The Kennedy Center performance will be released later this month, on the 25th anniversary of the concert, by Laurie Pepper and her Widow's Taste label. The Last Concert is the second in a series of “Unreleased Art” projects documenting the late alto saxophonist's prodigious output.

With Pepper at Kennedy Center was a slightly modified version of his working quartet of the time: David Williams, bass; Carl Burnett, drums; and on piano, Roger Kellaway. Pepper's longtime regular pianist, George Cables, had recently taken a more lucrative job, as Sarah Vaughan's music director. To replace him, Laurie had chosen Kellaway, whom she describes in her notes as “an extraordinary technician and performer in the fiery, ornamental mold of [former Pepper pianist] Milcho Leviev.”

The show was taped for broadcast by Voice of America. Laurie Pepper writes that Benny Goodman, one of the evening's attractions, reportedly refused to have his set recorded because he believed that “VOA was staffed by Nazi war criminals.” But Laurie recalled hearing Leviev describe how, growing up in Bulgaria, he had treasured VOA's clandestine broadcasts. After being assured by the VOA representative that Goodman's accusation was ungrounded, she consented to the taping.
------------------------
● **Requirement 1**
In the records below, write out the lines between the one holding "Click the light" and the one holding "I will 96,471.", inclusive, substituting "pale blue" for "light blue" and leaving all else unchanged.
------------------------
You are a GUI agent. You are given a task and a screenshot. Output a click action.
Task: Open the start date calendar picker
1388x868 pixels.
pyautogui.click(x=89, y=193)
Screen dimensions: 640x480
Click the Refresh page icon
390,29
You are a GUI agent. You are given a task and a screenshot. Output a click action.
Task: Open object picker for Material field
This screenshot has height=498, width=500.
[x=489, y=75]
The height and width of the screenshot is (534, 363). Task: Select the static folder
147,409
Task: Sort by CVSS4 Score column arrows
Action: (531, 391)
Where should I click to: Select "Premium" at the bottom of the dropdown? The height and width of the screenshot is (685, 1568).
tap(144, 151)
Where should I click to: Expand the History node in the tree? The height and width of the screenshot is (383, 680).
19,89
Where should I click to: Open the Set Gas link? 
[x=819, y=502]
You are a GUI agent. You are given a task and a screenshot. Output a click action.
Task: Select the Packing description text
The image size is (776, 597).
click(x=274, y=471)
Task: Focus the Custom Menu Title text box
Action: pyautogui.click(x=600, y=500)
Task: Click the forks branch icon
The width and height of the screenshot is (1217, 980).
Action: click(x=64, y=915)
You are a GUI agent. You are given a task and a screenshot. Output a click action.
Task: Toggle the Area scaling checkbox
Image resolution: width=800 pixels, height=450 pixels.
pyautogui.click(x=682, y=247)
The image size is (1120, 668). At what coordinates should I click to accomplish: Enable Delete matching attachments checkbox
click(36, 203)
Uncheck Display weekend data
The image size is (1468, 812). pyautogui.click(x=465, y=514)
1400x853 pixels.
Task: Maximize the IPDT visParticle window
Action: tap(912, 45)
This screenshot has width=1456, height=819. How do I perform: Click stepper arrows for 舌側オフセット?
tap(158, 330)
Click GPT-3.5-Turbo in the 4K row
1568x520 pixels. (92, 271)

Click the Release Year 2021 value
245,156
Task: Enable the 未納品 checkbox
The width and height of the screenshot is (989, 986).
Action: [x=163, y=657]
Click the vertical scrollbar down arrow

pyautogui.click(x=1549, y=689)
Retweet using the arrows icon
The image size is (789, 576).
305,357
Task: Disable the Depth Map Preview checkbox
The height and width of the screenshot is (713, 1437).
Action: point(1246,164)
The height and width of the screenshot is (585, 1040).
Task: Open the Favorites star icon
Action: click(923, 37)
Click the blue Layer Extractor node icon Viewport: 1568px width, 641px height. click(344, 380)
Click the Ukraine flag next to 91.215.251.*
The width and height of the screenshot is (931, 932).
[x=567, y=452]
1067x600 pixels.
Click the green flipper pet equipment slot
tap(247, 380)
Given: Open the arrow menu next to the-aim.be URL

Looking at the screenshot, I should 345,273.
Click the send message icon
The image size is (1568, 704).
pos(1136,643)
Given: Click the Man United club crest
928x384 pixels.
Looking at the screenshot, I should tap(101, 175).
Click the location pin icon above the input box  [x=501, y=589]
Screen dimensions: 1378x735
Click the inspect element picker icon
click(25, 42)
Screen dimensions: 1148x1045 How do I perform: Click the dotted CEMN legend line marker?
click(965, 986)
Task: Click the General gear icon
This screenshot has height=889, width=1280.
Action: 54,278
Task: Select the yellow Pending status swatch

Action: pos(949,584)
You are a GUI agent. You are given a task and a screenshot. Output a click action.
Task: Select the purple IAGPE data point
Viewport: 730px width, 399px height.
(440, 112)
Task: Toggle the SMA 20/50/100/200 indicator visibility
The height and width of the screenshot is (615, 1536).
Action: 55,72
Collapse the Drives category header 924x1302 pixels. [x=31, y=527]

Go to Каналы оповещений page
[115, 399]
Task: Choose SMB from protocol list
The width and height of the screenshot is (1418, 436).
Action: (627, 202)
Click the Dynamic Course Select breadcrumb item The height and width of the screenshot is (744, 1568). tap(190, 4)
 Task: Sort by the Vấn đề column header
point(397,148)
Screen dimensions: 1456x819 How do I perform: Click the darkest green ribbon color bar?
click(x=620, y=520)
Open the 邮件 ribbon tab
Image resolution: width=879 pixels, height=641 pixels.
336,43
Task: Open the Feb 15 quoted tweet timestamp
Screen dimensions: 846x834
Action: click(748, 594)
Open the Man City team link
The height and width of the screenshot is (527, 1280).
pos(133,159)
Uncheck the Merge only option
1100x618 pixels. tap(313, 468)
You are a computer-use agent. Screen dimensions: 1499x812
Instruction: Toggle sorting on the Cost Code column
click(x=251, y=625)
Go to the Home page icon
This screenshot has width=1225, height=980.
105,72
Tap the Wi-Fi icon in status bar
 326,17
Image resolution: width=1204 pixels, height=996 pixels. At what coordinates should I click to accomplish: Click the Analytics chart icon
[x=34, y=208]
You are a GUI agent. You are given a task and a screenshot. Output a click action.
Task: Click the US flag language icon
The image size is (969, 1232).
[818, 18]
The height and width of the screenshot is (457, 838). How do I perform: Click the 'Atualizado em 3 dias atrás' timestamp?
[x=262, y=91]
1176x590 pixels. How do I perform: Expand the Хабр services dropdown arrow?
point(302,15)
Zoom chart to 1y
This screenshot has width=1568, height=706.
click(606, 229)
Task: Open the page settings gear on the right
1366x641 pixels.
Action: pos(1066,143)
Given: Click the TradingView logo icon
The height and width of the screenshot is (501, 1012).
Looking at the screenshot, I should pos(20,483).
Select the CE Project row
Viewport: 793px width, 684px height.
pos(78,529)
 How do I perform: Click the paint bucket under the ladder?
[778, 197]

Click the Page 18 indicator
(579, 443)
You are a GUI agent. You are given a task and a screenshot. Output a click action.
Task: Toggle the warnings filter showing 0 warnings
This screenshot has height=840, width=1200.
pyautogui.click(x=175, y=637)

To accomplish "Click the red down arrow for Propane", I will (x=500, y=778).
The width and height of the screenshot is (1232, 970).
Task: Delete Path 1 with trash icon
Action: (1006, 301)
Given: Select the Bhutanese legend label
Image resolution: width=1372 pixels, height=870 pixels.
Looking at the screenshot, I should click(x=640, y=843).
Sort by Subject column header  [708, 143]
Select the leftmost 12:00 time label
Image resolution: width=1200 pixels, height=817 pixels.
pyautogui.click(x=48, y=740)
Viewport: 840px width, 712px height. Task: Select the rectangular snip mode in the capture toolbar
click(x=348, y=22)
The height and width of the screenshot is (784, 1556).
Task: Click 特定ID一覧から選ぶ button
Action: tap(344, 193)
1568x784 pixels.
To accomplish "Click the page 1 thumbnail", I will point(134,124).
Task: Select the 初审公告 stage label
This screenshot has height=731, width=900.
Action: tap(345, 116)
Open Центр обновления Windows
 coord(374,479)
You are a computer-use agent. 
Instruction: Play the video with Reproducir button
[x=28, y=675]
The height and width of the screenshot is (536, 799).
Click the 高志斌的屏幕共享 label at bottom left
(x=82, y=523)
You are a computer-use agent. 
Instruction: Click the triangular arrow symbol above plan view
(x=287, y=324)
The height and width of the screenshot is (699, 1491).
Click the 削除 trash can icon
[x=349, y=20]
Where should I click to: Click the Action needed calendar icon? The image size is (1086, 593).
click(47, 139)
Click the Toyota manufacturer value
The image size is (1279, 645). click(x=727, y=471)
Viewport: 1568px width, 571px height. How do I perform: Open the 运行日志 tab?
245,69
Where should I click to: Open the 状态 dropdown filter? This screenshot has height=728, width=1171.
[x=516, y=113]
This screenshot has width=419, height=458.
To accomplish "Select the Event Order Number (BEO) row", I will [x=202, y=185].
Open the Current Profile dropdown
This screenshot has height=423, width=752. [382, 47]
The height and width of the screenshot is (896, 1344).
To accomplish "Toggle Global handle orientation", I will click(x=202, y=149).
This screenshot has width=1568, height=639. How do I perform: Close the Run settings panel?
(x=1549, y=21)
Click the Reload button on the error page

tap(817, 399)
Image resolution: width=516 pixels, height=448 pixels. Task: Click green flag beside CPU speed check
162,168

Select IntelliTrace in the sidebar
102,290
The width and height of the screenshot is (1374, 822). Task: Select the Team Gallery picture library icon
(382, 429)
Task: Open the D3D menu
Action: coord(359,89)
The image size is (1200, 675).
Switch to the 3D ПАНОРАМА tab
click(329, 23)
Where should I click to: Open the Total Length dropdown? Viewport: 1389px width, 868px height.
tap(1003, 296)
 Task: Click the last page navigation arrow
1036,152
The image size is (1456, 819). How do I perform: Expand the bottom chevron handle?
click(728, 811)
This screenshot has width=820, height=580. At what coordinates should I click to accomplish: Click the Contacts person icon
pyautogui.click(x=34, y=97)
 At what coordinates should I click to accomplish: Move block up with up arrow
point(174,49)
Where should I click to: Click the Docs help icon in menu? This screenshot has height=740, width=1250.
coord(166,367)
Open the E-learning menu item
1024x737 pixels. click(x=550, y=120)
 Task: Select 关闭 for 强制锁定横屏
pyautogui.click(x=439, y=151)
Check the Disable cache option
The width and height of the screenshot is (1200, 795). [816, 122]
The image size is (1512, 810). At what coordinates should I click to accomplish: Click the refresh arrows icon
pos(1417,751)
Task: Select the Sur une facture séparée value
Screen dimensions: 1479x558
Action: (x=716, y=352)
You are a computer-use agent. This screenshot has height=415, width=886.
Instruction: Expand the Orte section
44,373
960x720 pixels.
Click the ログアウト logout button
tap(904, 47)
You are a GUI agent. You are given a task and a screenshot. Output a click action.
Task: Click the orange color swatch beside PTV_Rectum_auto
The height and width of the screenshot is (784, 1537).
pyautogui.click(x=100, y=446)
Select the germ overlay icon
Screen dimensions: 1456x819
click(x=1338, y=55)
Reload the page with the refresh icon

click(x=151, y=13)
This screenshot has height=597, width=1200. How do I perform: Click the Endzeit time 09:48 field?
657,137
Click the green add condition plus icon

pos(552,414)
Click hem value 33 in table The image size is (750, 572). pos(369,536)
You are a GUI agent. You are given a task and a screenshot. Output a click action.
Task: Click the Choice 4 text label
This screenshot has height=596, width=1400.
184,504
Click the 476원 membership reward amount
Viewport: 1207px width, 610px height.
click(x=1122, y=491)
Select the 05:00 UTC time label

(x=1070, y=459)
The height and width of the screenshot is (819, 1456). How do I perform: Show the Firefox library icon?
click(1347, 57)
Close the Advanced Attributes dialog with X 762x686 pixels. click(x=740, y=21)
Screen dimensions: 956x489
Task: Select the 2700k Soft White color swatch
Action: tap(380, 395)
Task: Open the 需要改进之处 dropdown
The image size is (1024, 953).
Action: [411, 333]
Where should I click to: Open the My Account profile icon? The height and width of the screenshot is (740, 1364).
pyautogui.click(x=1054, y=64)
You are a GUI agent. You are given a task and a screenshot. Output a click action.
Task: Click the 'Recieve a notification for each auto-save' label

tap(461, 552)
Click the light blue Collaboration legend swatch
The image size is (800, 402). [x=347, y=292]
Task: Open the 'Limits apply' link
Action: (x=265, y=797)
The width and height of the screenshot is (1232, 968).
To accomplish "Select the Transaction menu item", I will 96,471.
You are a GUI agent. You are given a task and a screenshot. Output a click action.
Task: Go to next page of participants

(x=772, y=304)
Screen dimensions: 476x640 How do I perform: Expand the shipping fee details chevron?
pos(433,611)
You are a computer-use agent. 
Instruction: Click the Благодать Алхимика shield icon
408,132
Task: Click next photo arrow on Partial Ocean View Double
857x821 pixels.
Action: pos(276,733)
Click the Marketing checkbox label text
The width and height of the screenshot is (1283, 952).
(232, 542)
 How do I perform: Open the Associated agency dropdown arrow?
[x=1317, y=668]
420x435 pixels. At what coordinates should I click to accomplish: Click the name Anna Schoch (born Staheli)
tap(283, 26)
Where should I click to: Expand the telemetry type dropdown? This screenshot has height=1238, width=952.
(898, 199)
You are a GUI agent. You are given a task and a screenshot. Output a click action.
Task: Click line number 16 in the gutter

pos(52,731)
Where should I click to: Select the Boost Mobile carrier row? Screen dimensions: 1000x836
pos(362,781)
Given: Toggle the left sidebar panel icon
------------------------
● **Requirement 2**
Pick up the passage above about Pepper's Kennedy Center concert recording and continue it from its final sentence.

● **Task response 1**
Click the pale blue Collaboration legend swatch
The image size is (800, 402). [x=347, y=292]
Task: Open the 'Limits apply' link
Action: (x=265, y=797)
The width and height of the screenshot is (1232, 968).
To accomplish "Select the Transaction menu item", I will 96,471.

● **Task response 2**
Pepper was prepared to play a 70-minute set that evening, but due to a misunderstanding or miscommunication, he was forced to curtail his performance after not quite one hour. His set consisted of three originals--”Landscape,” “Ophelia” (a “feeble attempt” to convey “a little of my feelings about women”), “Mambo Koyama”--and the standards “Over the Rainbow,” a favorite ballad, and “When You're Smiling,” a clarinet feature dedicated to Zoot Sims, who was on the bill at the Kennedy Center that night and had visited Art in the green room.

Laurie Pepper founded the Widow's Taste label in 2006. Its name refers to both senses of “taste”; its mission is to highlight her musical choices from her extensive archives (”Art was recorded everywhere he went,” she notes) and to counteract the financial ramifications of piracy and neglected contracts.

The debut Widow's Taste release, in December 2006, was a 2-CD set entitled The Complete Abashiri Concert, recorded in Abashiri, Japan on November 22, 1981 with the George Cables/David Williams/Carl Burnett quartet.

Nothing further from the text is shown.